第22話 あわいの地にて

 目を覚ますと、辺り一面真っ白だった。

 エルシア・フォードとして死んだ時にも、似たような光景を見た気がする。

『そう、あれは……』

 確か、ウォルザークだ。彼と初めての対面を果たしたのは、こんな場所だった。

「……その通り。ここは生と死が交わる場所。地界に堕ちた魂を、新たに生まれ変わらせる場所だ」

 視線を動かすと、そこには今まさに思い出していたウォルザークがいる。

 彼は幼げな顔立ちに似つかわしくない難しい表情を浮かべ、エルセを見下ろしていた。

『あれ? 魔王陛下?』

 口が動かないから、声が出せない。

 なぜか全身も動かせず奮闘していると、ウォルザークは呆れながら指を鳴らした。

 すると何かに押されるようにして、体が強制的に起き上がる。まるで雲がかたちを変え、エルセを支えているかのようだった。

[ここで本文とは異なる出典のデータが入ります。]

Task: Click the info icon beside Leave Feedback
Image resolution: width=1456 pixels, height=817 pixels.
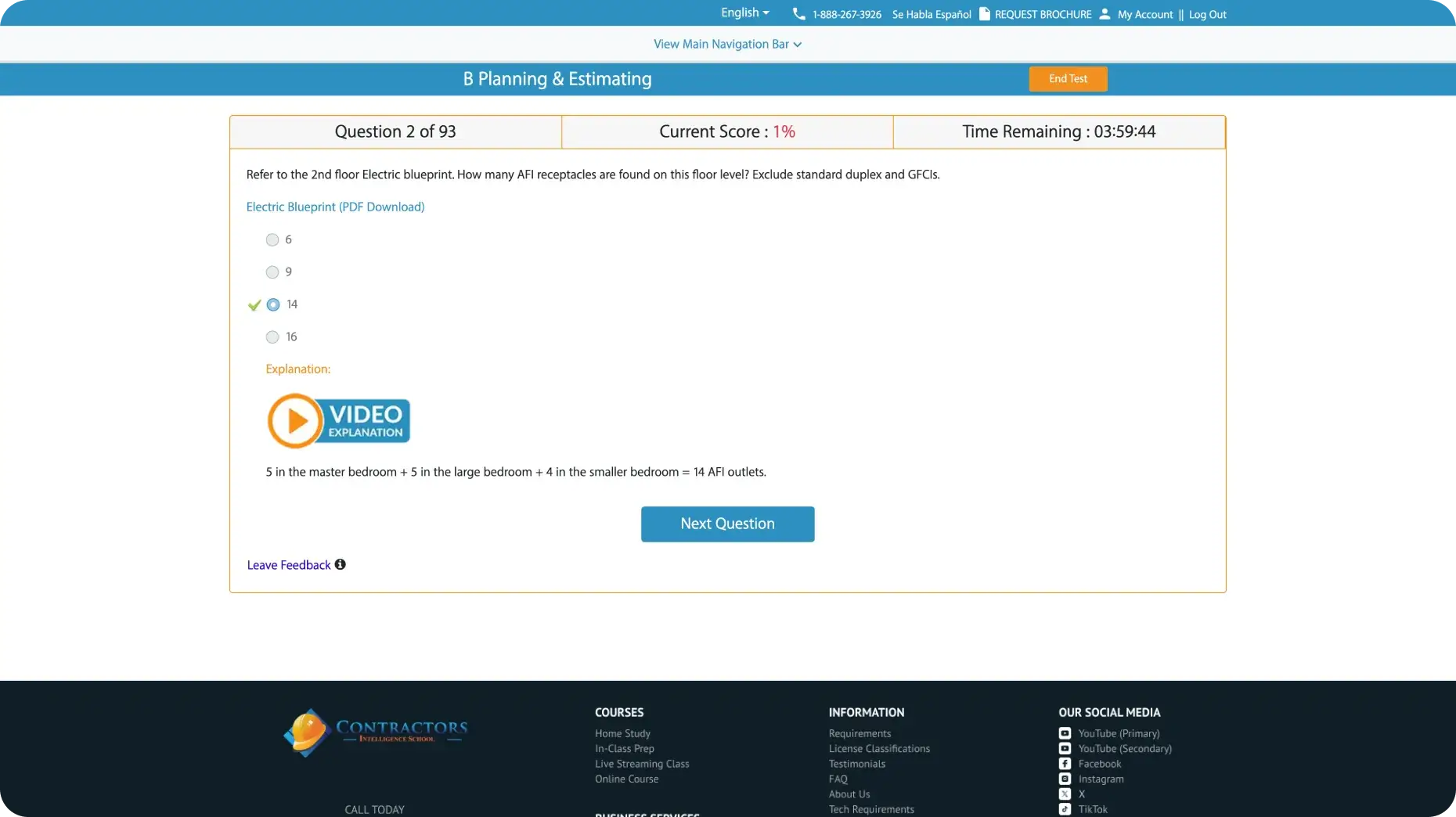Action: tap(340, 564)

 再び彼が指を鳴らすと、今度は椅子のようなものが出現し、ウォルザークはそこに腰を下ろす。不思議だ。

「魔力の枯渇でまた死ぬつもりか、馬鹿者」

 そういえば喋れないのはエルセだけのようで、彼は座るなり苦言を呈した。

 そして、ようやく現在の状況を思い出す。

 魔物の大発生の最中、ティリクの下に駆けているところだった。

 そこで魔物に襲われ、――エルセの代わりに彼が大怪我を負ったのだ。

 魔力を全て注ぎ込んでも足りなかったけれど、街の人々の祈りの力が届いたおかげでティリクを助けることができた。

 先ほどのウォルザークの説明から察するに、エルセは死に近い状況にいるのだろう。

 ティリクを救えたのだから上々の結末と言えるけれど、目の前の魔王陛下に迷惑をかけたのは間違いないようだ。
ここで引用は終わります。